TASK TO CARRY OUT:
Gather every line of the material below that contains the word "under" and list those lines.

Element lookup material
====

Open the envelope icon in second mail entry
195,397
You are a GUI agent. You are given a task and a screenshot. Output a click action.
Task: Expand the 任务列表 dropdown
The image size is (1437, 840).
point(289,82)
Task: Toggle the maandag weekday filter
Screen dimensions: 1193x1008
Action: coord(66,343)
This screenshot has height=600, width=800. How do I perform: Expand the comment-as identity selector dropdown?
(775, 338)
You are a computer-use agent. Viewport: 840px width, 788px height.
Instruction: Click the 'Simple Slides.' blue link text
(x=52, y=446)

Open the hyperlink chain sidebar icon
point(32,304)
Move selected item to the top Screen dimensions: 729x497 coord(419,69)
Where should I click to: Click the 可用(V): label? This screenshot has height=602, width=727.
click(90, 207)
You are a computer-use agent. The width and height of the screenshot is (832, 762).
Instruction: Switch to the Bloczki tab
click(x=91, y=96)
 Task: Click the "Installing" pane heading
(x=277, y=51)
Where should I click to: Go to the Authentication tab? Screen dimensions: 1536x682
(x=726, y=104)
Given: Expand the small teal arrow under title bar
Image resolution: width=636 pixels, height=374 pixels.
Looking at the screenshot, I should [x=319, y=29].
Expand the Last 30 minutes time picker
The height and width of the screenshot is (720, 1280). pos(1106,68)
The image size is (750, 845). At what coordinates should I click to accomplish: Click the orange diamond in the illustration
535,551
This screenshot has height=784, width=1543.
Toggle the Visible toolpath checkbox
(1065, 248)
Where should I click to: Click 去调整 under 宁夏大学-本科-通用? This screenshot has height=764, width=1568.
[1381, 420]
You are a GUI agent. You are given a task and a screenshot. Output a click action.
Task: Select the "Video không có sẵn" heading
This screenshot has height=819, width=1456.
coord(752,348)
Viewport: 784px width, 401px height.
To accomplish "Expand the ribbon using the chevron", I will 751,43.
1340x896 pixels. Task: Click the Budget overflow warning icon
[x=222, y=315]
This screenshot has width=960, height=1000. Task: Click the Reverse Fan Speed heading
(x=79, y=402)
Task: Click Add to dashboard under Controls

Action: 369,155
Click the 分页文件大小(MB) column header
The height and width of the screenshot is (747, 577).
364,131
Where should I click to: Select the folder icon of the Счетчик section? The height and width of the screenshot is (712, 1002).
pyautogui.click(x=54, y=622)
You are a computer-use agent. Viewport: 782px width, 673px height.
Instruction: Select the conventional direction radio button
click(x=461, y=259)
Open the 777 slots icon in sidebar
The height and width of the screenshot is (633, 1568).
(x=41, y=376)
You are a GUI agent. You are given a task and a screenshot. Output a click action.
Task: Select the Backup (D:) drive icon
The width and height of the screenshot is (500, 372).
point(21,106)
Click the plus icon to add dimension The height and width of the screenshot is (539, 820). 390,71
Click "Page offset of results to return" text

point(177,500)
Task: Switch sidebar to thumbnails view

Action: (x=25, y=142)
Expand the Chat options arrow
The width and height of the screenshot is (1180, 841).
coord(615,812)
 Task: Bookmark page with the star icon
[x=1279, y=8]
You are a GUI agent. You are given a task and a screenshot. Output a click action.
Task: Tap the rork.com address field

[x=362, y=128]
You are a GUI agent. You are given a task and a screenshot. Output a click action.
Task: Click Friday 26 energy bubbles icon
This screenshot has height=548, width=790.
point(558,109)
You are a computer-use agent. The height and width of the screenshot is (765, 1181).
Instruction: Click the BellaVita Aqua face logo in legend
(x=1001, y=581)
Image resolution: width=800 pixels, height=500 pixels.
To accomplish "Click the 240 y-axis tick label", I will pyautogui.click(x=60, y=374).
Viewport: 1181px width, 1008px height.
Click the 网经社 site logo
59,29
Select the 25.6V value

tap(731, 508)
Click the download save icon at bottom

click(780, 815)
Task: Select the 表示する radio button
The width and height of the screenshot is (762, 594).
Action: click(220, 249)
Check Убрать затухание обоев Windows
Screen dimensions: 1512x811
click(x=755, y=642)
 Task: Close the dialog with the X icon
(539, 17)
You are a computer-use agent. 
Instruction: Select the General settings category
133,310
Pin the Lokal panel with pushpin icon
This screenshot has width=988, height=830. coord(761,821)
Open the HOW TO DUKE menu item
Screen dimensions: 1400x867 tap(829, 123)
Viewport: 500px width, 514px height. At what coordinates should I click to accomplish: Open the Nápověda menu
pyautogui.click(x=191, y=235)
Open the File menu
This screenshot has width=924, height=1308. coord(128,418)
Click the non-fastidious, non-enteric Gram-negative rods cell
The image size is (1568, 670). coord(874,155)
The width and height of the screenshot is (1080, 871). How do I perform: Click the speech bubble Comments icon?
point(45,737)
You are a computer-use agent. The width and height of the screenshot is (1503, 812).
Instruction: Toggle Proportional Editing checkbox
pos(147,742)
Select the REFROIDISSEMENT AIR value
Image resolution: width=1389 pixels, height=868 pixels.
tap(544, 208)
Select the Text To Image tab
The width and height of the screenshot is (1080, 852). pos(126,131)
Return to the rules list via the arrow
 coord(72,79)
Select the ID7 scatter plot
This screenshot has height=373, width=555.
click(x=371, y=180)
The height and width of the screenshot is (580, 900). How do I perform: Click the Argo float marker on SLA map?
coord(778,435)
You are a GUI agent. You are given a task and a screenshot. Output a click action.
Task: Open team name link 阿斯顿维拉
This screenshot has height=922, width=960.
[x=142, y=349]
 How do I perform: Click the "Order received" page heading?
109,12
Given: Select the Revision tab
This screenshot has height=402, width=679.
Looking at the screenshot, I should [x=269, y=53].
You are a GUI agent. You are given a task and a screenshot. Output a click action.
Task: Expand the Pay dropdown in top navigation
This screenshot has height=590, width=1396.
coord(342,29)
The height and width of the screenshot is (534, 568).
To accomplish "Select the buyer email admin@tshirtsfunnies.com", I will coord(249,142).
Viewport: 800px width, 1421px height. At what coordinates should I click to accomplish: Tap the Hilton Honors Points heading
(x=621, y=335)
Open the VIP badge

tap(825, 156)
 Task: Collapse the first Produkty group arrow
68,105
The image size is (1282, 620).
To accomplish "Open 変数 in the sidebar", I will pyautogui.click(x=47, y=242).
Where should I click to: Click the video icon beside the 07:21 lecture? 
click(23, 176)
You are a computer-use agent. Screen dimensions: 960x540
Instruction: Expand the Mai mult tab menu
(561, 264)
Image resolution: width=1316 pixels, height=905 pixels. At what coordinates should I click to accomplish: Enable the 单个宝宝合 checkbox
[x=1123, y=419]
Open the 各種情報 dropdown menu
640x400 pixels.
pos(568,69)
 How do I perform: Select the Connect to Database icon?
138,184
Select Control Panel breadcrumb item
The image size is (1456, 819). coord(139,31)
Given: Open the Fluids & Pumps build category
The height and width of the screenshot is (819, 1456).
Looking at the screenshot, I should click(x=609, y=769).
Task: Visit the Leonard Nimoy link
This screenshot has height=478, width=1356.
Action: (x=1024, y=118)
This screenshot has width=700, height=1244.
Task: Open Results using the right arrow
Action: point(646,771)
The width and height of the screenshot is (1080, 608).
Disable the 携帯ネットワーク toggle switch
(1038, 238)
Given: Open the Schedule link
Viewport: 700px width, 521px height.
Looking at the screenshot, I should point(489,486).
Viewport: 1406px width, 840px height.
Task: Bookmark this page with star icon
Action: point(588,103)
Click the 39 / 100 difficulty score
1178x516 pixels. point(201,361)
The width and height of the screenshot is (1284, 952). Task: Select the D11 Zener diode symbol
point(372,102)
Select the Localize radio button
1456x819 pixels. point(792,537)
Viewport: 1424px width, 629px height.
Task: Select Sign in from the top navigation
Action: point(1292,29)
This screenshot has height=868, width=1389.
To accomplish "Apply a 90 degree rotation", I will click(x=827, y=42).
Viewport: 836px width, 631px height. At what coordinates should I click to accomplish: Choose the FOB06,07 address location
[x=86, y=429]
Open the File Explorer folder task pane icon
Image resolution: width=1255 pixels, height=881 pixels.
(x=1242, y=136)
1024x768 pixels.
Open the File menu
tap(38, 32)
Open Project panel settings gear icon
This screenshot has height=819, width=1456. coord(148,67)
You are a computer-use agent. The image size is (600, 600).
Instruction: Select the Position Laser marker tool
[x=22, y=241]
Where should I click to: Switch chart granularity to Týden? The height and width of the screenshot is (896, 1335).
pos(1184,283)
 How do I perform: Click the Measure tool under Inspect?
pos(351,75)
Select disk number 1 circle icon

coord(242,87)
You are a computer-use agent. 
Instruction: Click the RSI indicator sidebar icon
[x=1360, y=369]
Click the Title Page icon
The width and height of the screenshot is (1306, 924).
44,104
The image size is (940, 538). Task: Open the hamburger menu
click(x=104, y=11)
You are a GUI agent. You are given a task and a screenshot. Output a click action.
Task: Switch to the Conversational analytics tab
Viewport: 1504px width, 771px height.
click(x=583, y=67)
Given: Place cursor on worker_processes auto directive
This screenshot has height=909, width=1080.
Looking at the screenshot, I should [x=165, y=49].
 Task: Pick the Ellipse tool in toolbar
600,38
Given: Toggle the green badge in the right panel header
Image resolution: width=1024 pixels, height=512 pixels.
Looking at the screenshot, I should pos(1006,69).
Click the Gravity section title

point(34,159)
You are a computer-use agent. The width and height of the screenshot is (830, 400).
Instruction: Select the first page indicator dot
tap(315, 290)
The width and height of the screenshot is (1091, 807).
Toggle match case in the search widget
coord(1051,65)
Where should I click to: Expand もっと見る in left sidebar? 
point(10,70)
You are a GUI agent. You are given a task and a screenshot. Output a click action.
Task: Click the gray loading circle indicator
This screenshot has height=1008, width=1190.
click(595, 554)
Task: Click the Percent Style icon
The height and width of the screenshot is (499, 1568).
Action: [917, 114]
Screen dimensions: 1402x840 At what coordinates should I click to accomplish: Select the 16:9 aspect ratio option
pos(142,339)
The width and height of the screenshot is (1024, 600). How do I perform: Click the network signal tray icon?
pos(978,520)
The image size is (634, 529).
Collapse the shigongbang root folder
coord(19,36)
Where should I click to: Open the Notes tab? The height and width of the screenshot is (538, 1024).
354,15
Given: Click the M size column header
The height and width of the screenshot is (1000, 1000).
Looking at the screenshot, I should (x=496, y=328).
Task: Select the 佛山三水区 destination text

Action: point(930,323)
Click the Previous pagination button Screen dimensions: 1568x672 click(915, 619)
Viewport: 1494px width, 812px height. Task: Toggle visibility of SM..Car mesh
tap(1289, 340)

====

OUTPUT:
Given: Expand the small teal arrow under title bar
Where should I click to: Click 去调整 under 宁夏大学-本科-通用? This screenshot has height=764, width=1568.
Task: Click Add to dashboard under Controls
 How do I perform: Click the Measure tool under Inspect?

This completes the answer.